Les marches d'escalier de Cacapouce

mamet

Début de vie : les marches d'escalier de Cacapouce raconter sa vie c'est pas intéressant pour celui qui lit mais je n'ai pas grand chose d'autre à dire allez je me lance, c'est parti ! Je suis arrivée par un jour du mois de mars et on dirait que la chance était au rendez vous parce que maman a failli s'en aller ce jour là mais un donneur universel lui a sauvé la vie. Un donneur universel, c'est beau comme nom, le mec, il est fait sur un modèle qui permet de sauver tout le monde, j'adore l'idée.

Mais c'est pas qu'une idée parce qu'on aurait fait quoi papa et moi seuls dans la vie sans personne pour nous aimer comme toi tu nous aimes. Enfin bref, nous voilà bien parti, merci au donneur universel que je ne connaîtrais jamais. On habite mes parents et moi dans une maison de village et mes souvenirs sont confus mais pourtant il y a des images que je n'ai jamais oubliées, des odeurs qu'il me semble encore parfois sentir. La maison n'était pas très grande je crois, sans pour cela que ce soit petit. Le confort était rudimentaire pour ne pas dire inexistant. Mais qu'est ce que j'aimais la montée d'escalier en bois qui allait dans les chambres. Je passais des heures à jouer sur les deux marches du bas parce que j'étais à côté de la fenêtre qui donnait sur la cour et la rue. La vie de l'extérieur m'attirait et me faisait rire je crois. J'aimais regarder vivre les gens que je connaissais et même si je comprenais pas tout ce qu'ils faisaient, je sais que c'est là que j'ai appris à les apprécier. C'est une maison de village avec une rue qui passe devant la porte et une ruelle perpendiculaire qui descend.

Comme je l'ai dit, ma vie roule dans l'amour, je vis de l'amour, on m'en donne encore et encore. Je suis à la limite d'en étouffer. C'est un peu comme au début, l'amour est partout : avec vous deux, avec les grands parents, chez la nounou où je règne tranquillement et je ne sais pas pourquoi mais on me cajole à n'en plus finir, les tontons, les taties, y a toujours un calin ou un mot pour moi. L'indifférence, je ne saurai que bien plus tard ce que c'est. La nounou, enfin plutôt la nounou et la famille de la nounou, tout le monde s'occupe de moi. Alors bien sur, on me laisse faire des choses en étant bien encadrée mais tout le monde n'a pas eu cette chance.

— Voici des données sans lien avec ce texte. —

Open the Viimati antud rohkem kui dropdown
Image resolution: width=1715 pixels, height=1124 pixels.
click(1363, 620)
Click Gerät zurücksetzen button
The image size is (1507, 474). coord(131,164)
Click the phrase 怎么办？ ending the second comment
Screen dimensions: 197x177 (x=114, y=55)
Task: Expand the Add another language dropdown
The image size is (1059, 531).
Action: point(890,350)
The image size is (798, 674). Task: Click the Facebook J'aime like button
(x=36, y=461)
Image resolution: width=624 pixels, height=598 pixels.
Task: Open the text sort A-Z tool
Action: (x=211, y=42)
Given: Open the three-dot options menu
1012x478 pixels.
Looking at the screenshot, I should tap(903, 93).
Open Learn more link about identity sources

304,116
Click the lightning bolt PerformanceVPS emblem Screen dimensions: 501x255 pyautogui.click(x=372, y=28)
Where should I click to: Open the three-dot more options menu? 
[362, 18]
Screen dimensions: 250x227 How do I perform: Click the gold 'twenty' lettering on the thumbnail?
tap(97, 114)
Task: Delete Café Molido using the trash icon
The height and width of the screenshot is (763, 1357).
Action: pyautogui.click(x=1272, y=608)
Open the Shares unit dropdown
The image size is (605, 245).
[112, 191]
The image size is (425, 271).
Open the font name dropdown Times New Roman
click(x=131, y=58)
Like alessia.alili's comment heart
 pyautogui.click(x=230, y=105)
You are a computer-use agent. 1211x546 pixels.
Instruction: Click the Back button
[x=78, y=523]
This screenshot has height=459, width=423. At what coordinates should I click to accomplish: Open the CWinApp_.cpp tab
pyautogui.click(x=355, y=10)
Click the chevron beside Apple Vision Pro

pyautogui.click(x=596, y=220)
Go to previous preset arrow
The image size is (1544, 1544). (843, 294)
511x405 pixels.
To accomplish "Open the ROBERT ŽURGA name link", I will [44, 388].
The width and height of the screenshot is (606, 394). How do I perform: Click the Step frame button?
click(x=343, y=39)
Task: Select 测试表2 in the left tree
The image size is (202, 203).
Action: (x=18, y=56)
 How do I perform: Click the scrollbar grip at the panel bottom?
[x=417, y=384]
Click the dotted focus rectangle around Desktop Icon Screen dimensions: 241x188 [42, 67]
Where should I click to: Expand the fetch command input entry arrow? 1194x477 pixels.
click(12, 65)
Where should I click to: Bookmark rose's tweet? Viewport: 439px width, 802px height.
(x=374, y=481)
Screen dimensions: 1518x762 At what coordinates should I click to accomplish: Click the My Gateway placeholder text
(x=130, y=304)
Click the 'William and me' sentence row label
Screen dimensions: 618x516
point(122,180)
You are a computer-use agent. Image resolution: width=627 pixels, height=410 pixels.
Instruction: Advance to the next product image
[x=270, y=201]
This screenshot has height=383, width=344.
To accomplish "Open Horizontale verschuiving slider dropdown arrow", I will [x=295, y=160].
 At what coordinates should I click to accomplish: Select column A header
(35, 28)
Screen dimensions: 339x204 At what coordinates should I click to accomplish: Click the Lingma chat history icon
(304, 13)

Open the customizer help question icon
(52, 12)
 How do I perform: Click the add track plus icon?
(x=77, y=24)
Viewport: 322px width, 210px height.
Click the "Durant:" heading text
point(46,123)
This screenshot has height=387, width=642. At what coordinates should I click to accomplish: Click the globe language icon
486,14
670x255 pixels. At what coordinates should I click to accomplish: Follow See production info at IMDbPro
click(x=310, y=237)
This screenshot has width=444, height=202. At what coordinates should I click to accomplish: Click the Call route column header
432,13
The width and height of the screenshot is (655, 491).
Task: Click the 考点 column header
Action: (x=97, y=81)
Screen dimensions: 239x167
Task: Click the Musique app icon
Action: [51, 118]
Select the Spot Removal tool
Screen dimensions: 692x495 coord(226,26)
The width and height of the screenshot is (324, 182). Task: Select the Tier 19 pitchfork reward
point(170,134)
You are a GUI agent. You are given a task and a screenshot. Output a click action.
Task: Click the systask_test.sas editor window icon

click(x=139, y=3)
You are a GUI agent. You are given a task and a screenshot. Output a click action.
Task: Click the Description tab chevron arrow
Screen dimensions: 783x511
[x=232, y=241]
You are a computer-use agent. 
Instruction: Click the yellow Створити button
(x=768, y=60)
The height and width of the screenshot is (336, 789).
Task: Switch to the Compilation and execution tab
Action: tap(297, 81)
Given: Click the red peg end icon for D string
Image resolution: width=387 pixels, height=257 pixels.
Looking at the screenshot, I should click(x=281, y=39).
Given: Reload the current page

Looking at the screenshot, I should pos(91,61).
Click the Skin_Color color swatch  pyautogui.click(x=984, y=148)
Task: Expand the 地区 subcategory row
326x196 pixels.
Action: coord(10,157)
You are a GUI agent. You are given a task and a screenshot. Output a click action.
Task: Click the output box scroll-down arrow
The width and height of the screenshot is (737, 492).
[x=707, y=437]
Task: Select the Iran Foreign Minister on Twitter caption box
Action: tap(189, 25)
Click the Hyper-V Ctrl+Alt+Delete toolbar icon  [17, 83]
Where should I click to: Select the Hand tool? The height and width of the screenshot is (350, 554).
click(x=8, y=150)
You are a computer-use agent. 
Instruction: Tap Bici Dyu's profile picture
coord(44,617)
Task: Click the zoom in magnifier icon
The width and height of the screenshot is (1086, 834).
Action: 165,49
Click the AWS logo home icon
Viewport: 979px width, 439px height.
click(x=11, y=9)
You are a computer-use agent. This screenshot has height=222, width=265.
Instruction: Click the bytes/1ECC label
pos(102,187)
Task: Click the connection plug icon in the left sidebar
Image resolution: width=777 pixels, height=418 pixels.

Je vais au jardin avec la grand mère et cette femme qui me paraît très vieille avec son tablier, ses cheveux blancs, sa peau douce et ridée me donne tellement d'attention qu'elle m'inculque le respect juste par sa présence. J'ai à peine trois ans et elle je ne sais pas mais elle au moins dans les 70 ans et elle m'apprend le nom des légumes et me laisse manger les groseilles maquereau que j'appelle des ballons. Et puis elle tient ma main et on traverse la rue unique du village en faisant bien attention. Pourtant à l'époque y a pas trop de voitures, mais enfin on fait attention quand même! Arrivées à la maison qui est une maison de village, avec une ruelle à côté où à cette époque on peut élever des poules. Je sais que ça faisait partie de mes prérogatives : donner du grain aux poules dans une boite de conserve.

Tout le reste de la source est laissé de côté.